Stored dataset items

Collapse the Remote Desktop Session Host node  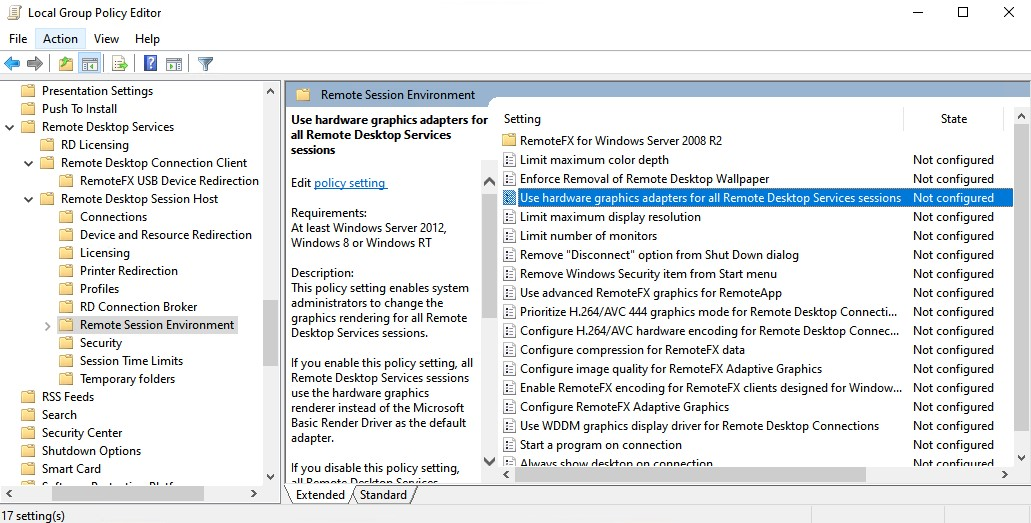[29, 199]
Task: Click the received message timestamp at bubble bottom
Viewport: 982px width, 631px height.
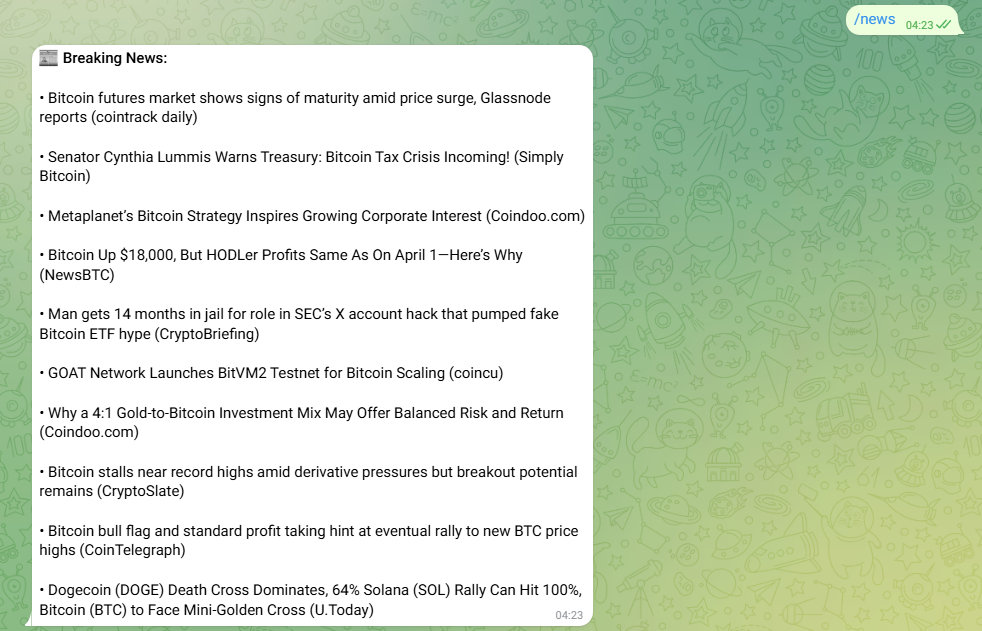Action: 569,615

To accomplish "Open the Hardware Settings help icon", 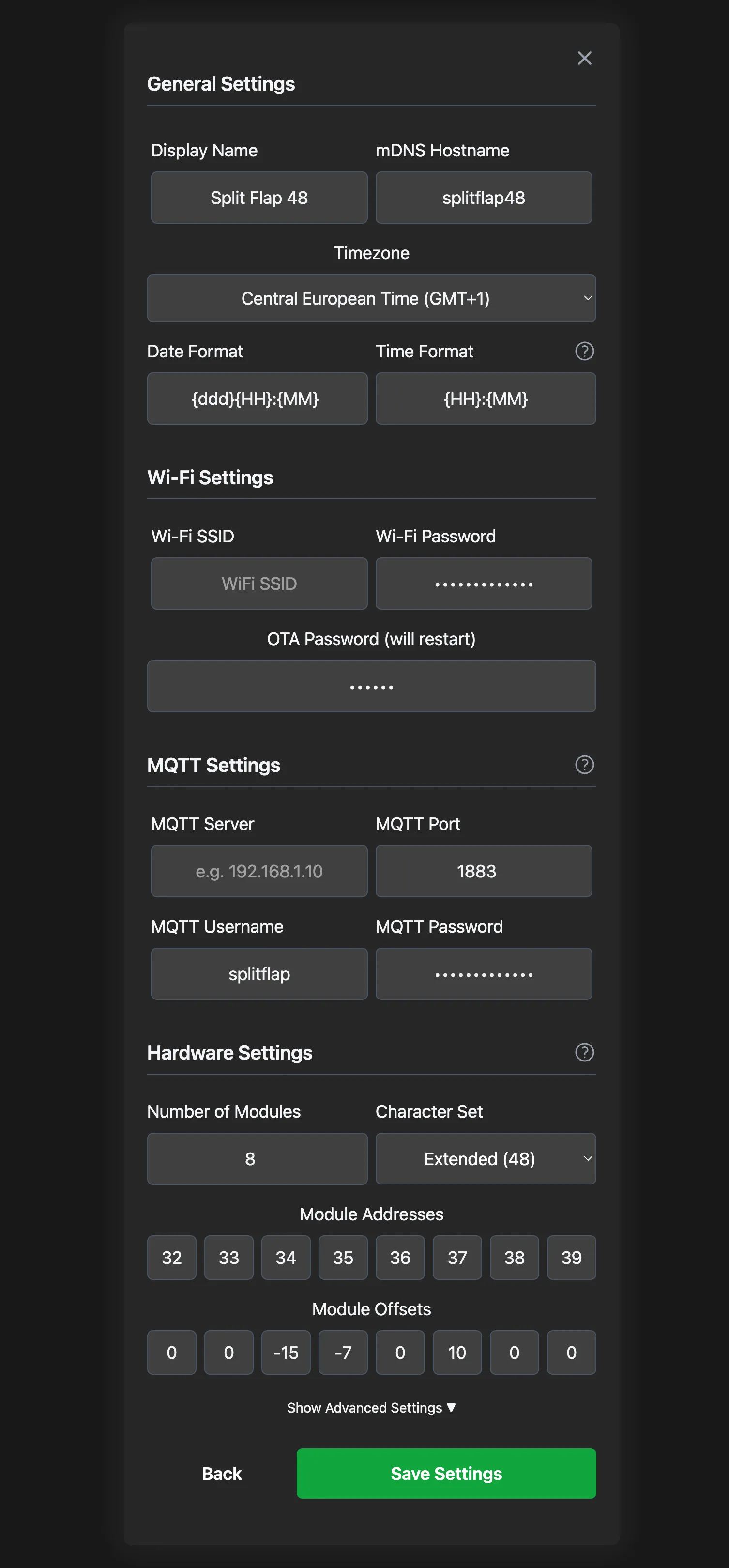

◆ **What is being asked**
Omit the pictures, and please restate word for word the lines running from the line with "Viewport: 982px width, 631px height." to the end of the entries.

◆ **Exercise solution**
Viewport: 982px width, 631px height.
Action: 569,615

To accomplish "Open the Hardware Settings help icon", 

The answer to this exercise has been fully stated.